Work instructions
Reproduce the data word for word, starting with the line that contains "Toggle the sidebar panel icon" and running through the end of the data, both ends included. Omit the pictures from your answer.
start Provided entries
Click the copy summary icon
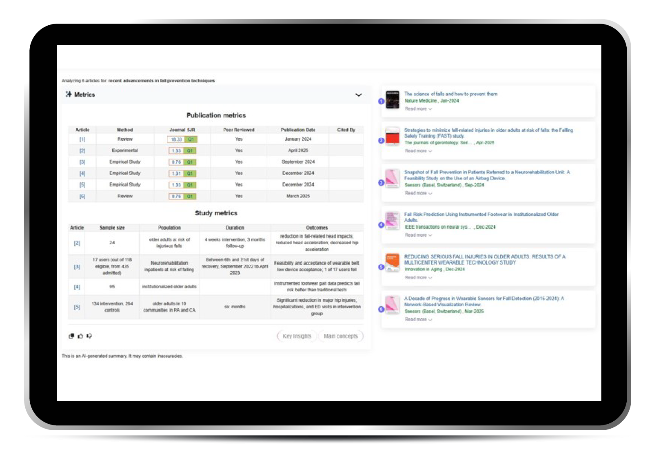 click(x=71, y=336)
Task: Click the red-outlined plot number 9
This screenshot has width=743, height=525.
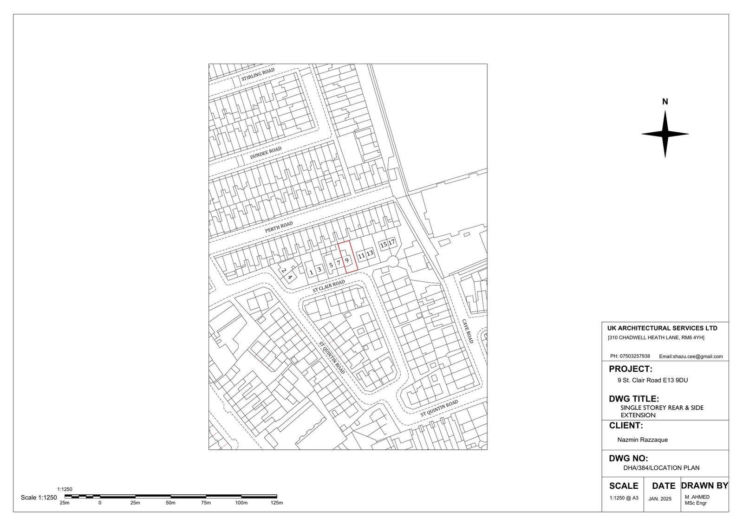Action: coord(347,261)
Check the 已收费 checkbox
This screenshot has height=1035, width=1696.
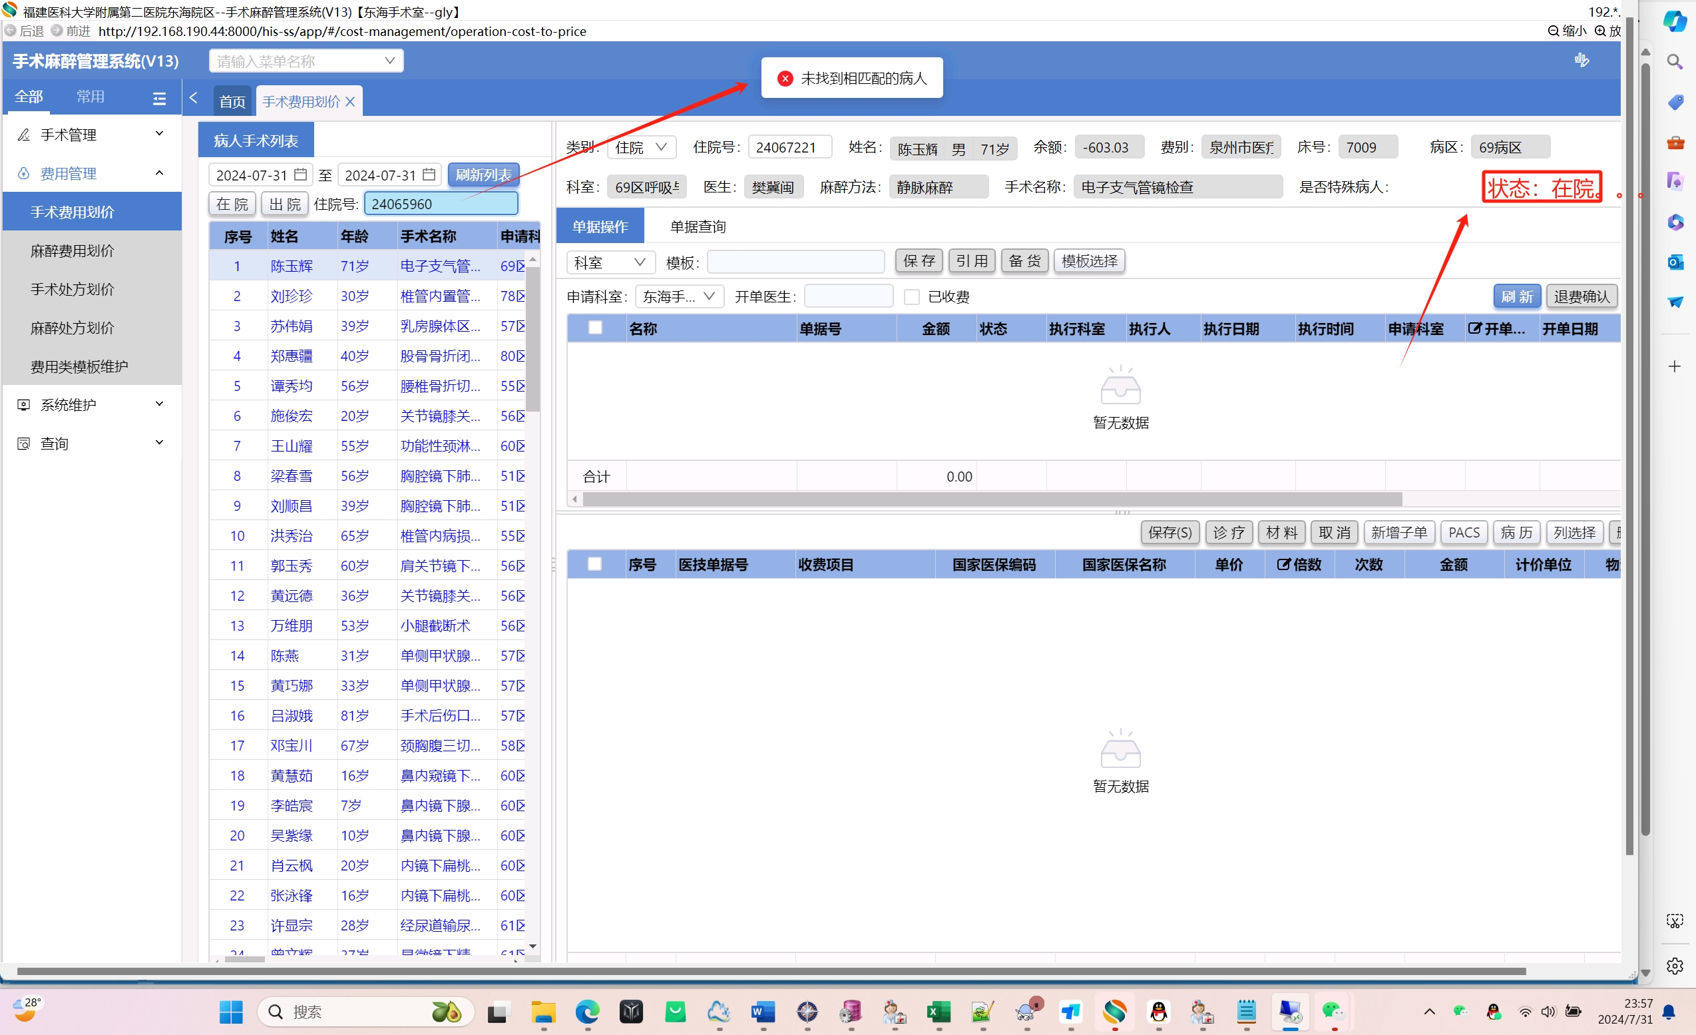pyautogui.click(x=911, y=297)
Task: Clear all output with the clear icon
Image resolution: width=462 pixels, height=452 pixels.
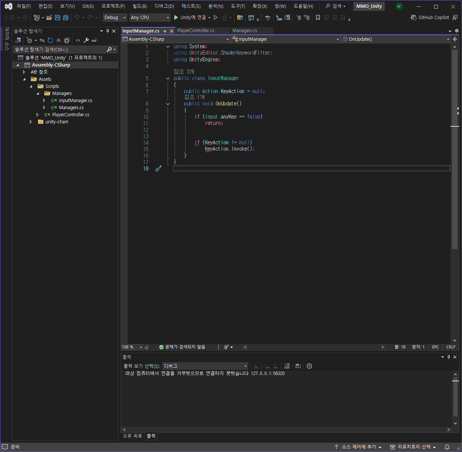Action: pos(287,366)
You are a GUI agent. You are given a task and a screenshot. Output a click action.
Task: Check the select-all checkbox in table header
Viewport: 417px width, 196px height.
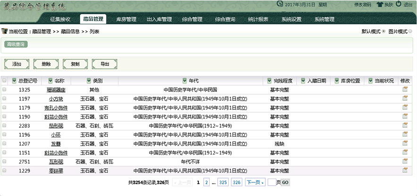coord(5,81)
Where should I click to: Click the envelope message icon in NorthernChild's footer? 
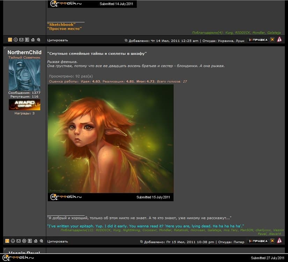point(19,241)
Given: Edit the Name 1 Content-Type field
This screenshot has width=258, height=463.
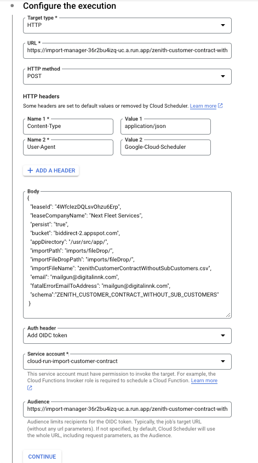Looking at the screenshot, I should pyautogui.click(x=68, y=127).
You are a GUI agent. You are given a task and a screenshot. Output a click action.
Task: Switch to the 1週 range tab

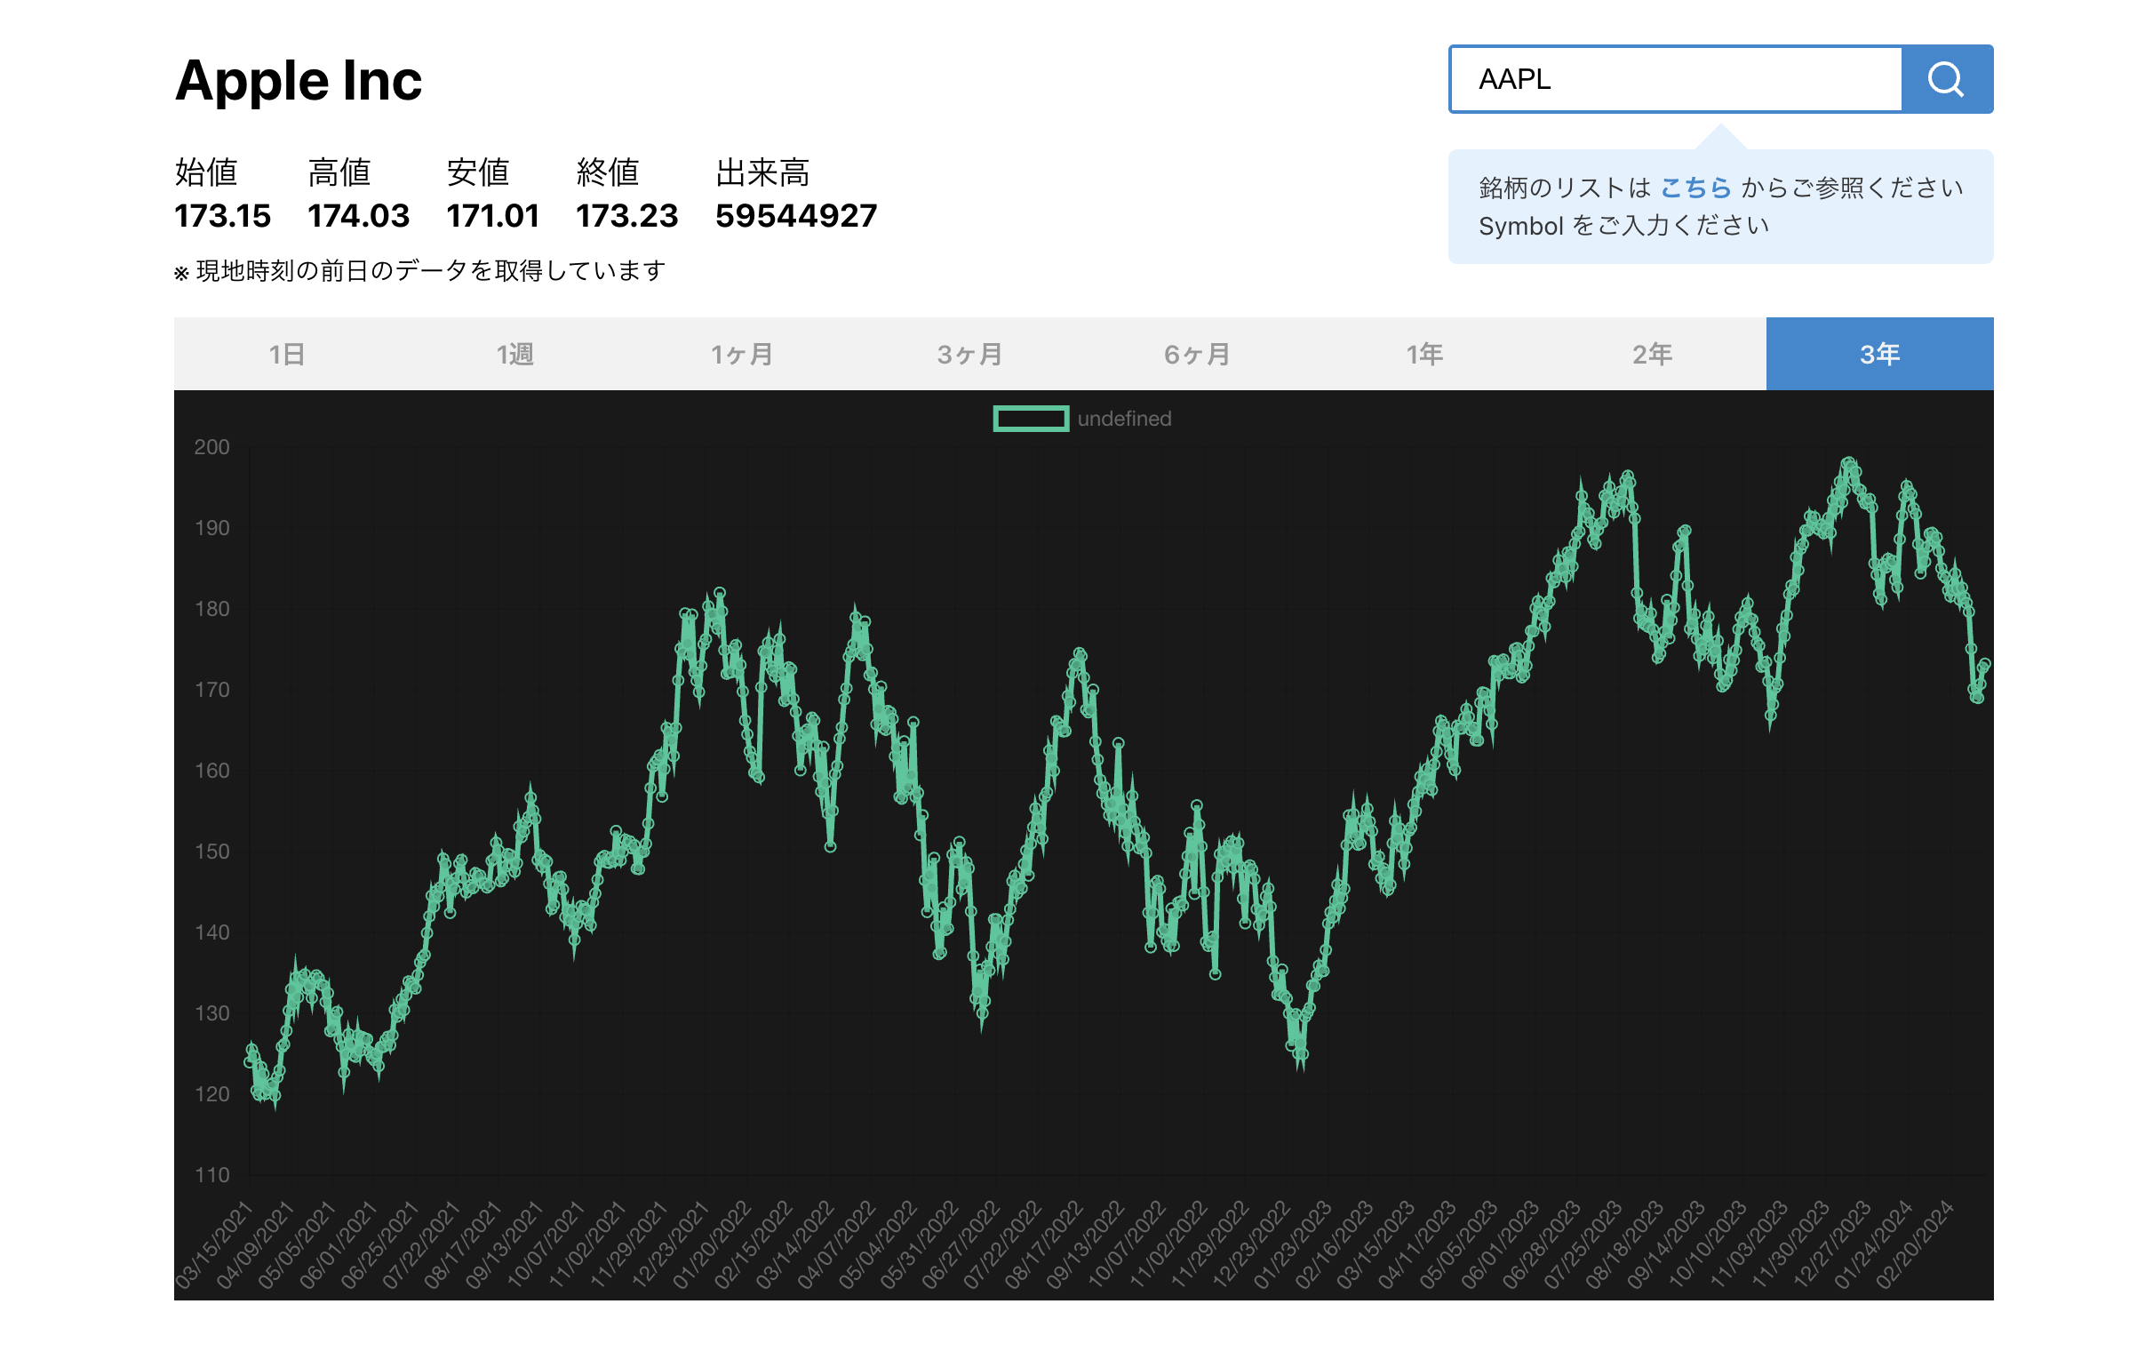(x=515, y=354)
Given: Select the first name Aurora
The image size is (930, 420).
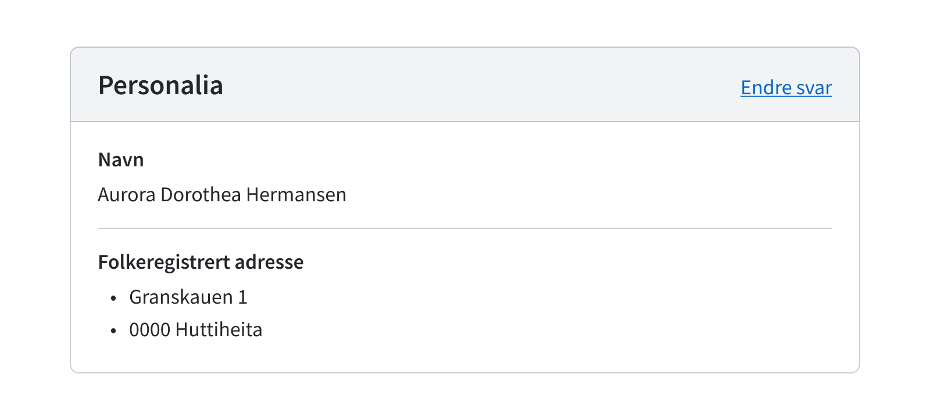Looking at the screenshot, I should tap(126, 195).
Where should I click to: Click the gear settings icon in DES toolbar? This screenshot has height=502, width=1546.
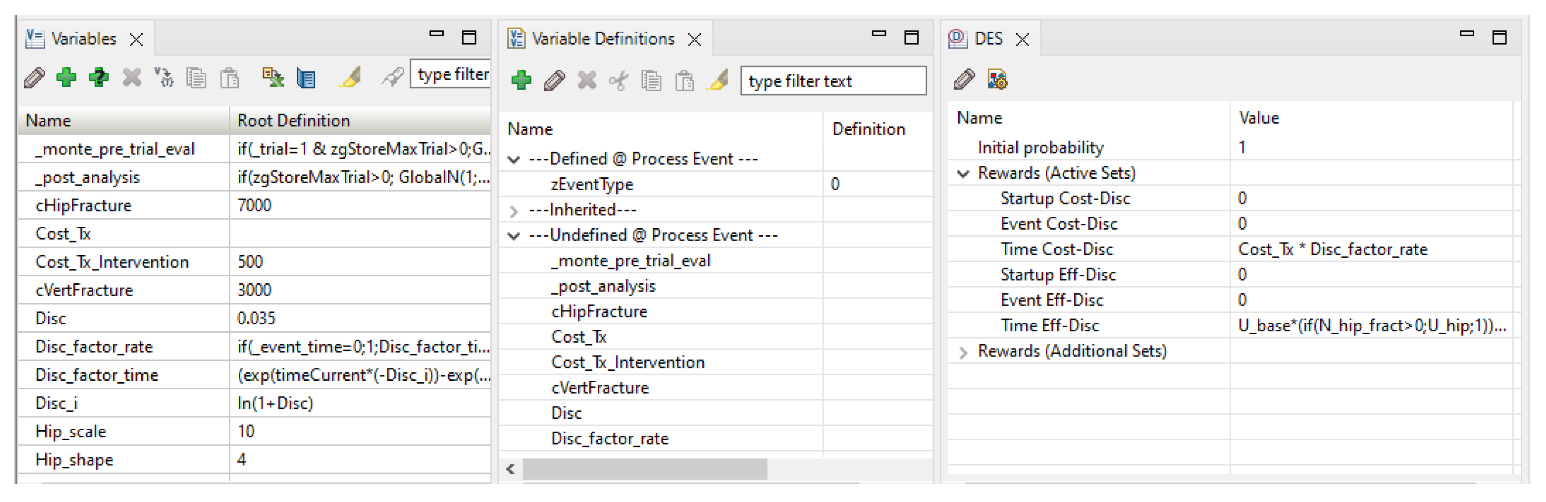[997, 79]
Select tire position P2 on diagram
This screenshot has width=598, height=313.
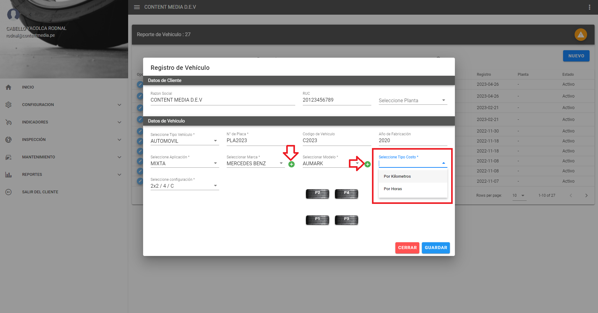317,194
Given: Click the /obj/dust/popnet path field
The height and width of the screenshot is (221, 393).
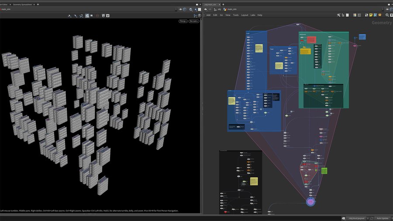Looking at the screenshot, I should (357, 218).
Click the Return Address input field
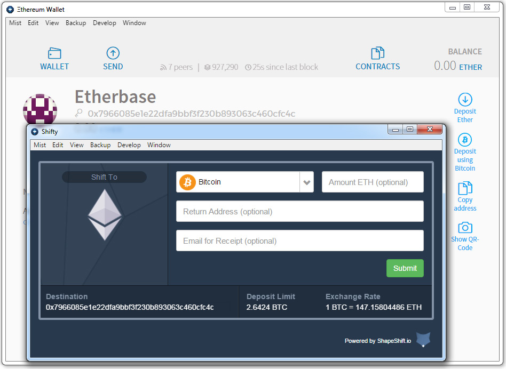This screenshot has width=506, height=369. (299, 211)
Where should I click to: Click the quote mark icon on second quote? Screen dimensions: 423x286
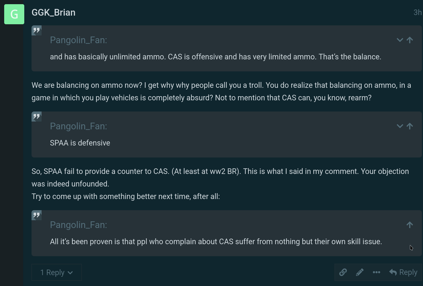[37, 117]
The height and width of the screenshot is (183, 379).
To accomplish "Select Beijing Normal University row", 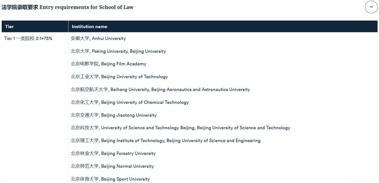I will pos(112,166).
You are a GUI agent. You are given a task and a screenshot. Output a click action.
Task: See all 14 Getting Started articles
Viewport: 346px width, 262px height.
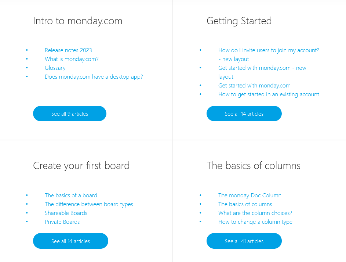click(244, 114)
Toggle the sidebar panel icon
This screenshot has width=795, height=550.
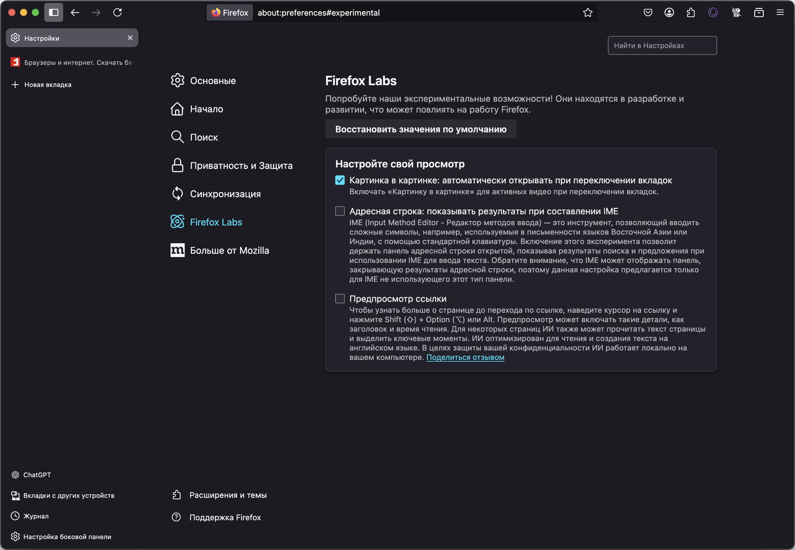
end Provided entries
Result of this exercise
Toggle the sidebar panel icon
This screenshot has width=795, height=550.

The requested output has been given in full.